## Archive for the ‘**In The Field**’ Category

## Improving the Temperature Metric

In the book Codermetrics, I introduced a metric called Temperature to measure how ‘hot’ or ‘cold’ a coder is at any given time, which might be useful to know when you are planning new work or analyzing team performance. This is an idea borrowed from Bill James who introduced the idea of Temperature as a metric for measuring hot and cold streaks in baseball (you can read an overview of the baseball version here or watch a video of Bill James explaining it here). The formula that I used in the book sets the starting Temperature for any developer at 72 degrees (“room temperature” also borrowed from Bill James), and then moves the Temperature up or down based on the percentage improvement in “Points” accumulated by the individual in each development iteration.

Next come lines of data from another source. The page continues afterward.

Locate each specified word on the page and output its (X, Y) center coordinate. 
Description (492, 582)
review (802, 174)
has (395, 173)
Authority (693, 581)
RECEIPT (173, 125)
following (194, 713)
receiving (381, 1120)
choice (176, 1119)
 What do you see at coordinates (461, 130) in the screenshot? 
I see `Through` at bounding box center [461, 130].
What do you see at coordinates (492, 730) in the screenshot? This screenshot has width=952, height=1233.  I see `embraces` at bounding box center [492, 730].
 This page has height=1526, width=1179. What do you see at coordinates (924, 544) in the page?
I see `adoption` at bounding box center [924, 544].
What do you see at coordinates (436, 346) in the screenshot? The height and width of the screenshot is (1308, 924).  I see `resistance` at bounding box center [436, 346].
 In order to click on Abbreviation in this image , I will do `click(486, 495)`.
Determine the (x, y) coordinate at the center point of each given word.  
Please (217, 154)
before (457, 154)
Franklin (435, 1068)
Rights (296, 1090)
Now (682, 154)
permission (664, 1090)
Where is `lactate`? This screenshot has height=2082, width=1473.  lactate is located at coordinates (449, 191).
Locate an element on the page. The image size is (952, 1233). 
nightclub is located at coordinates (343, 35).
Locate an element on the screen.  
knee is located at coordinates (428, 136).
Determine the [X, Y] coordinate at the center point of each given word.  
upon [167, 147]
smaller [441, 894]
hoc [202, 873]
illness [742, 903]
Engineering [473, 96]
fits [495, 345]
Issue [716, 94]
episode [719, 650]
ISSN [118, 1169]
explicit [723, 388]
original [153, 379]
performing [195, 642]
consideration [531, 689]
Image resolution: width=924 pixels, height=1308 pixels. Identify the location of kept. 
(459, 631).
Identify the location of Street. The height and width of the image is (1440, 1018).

So the formula looks like:

Current Temperature = Previous Temperature * (Points in The Most Recent Iteration / Points in The Prior Iteration)

A reader, Alex Mera, recently pointed out that this formula is flawed in that it is entirely relative to each individual and that significant differences in early iterations make Temperature ratings difficult to compare. As Alex correctly stated, for example, “scoring low on the first iteration will raise your temperature on every subsequent iteration.” While the formula can show you the trend for each developer, two people performing similarly might have two very different Temperatures (based on the results of much earlier performance) and two people with the same Temperature might actually have very different recent performance.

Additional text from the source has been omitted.